Genius of Britain”, Channel 4 series, presented by Stephen Hawking et al., 30 May to 3 June 2010. (By the way, Paul Dirac gets his 4 minutes, but Hawking’s mentor, Roger Penrose, is mentioned very briefly.)

The Key to the Universe” produced by Alec Nisbett and written by Nigel Calder, BBC-TV and co-producers. (I suppose we should be pleased by the echo when Lucy & Stephen Hawking published a book for children in 2007 and called it George’s Secret Key to the Universe.)

Peter Higgs quoted in The Scotsman (Edinburgh) 2 September 2002.

N. Calder, Einstein’s Universe updated edition, Penguin 2005.

N. Calder, Magic Universe, Oxford UP, 2003.

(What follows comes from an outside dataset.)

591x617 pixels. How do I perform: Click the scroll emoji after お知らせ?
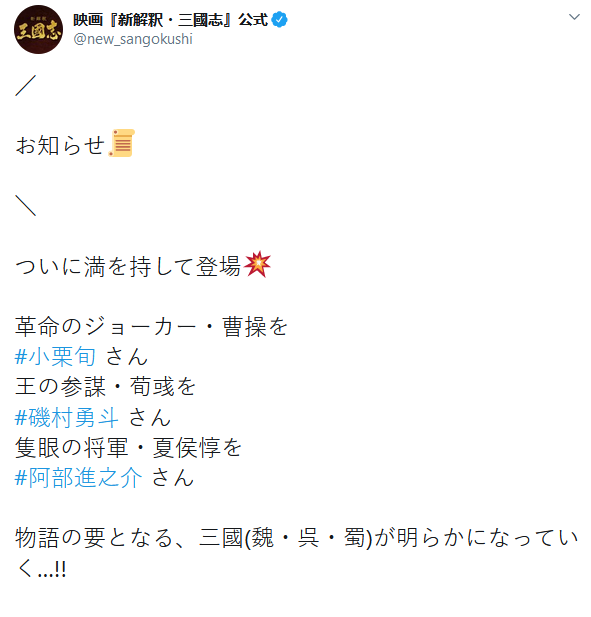pos(122,143)
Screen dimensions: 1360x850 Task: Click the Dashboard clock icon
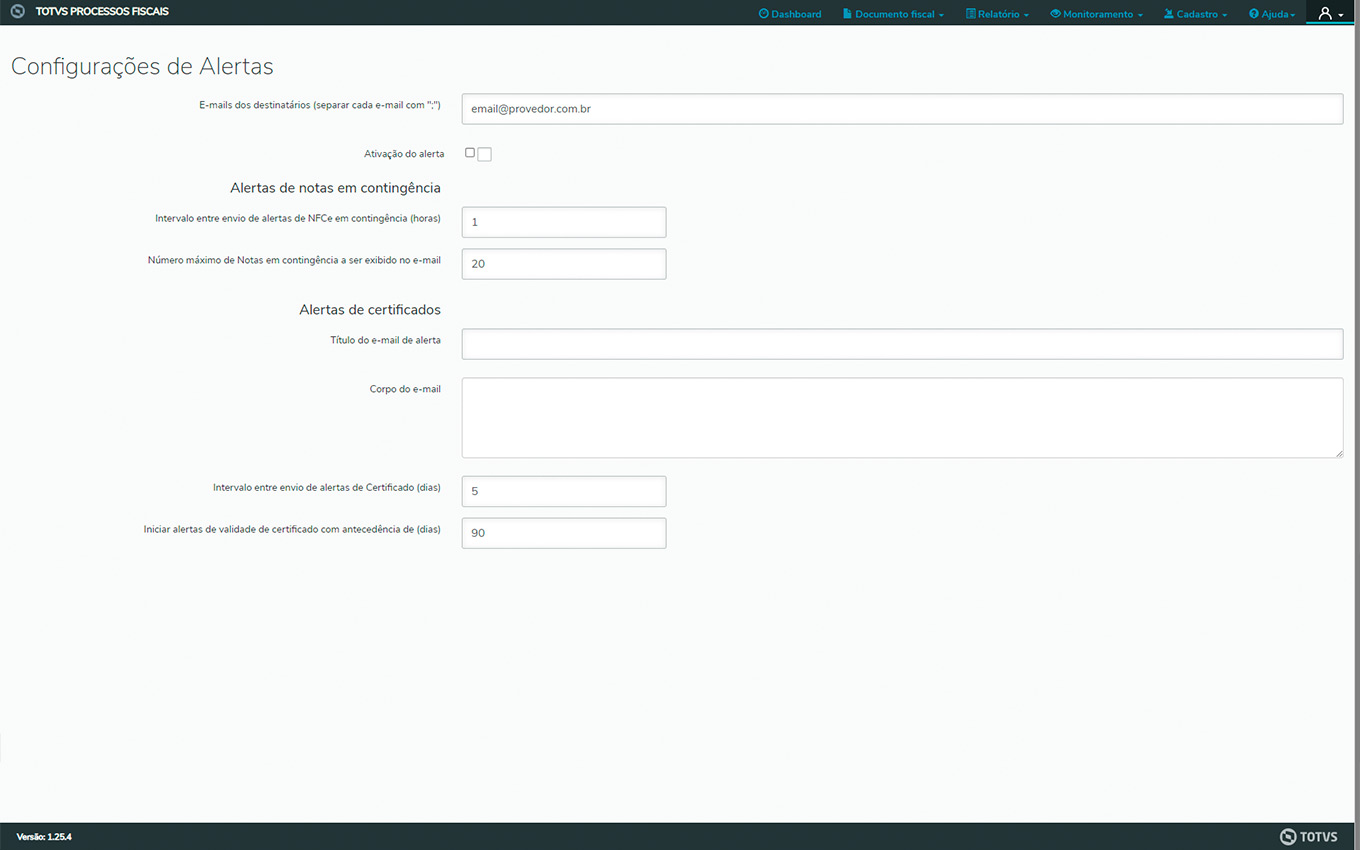[764, 14]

S.W. Hawking, “The Beginning of Time” lecture 1996 see: http://www.hawking.org.uk/index.php/lectures/publiclectures/62

2 Responses to What did Hawking discover?

  1. Anton Garrett says:

    I too feel some irritation with the Hawking bandwagon but I think that it is the media, not Hawking, who are (ir)responsible – Higgs was a little unfair. The media love the disparity between Hawking’s mental and physical faculties, and they have made him much better known than if he had done the same work but not been wheelchair-bound. Hawking suffers from a horrible disease, and some compassion is in order.

    As for his science, don’t forget Hawking’s earlier, ‘classical’ work with Roger Penrose on the singularity theorems in General Relativity. This is glorious work, which showed the inevitability of the Big Bang without having to solve Einstein’s field equations. That some of the assumptions involved ar now questioned scarcely detracts from the achievement.

    • Arijigoku says:

      Yes that point is worth emphasizing: when Hawking was asked about this on telly he said he wasn’t a genius nor comparable with Einstein nor Newton. He said he hoped he had the respect of his peers and i think he does.

      If we played the silly game of “Who’s the Cleverest Living Scientist”, i think it would probably be Ed Witten who’d win the most votes among physicists. Yet most people have probably never heard of him.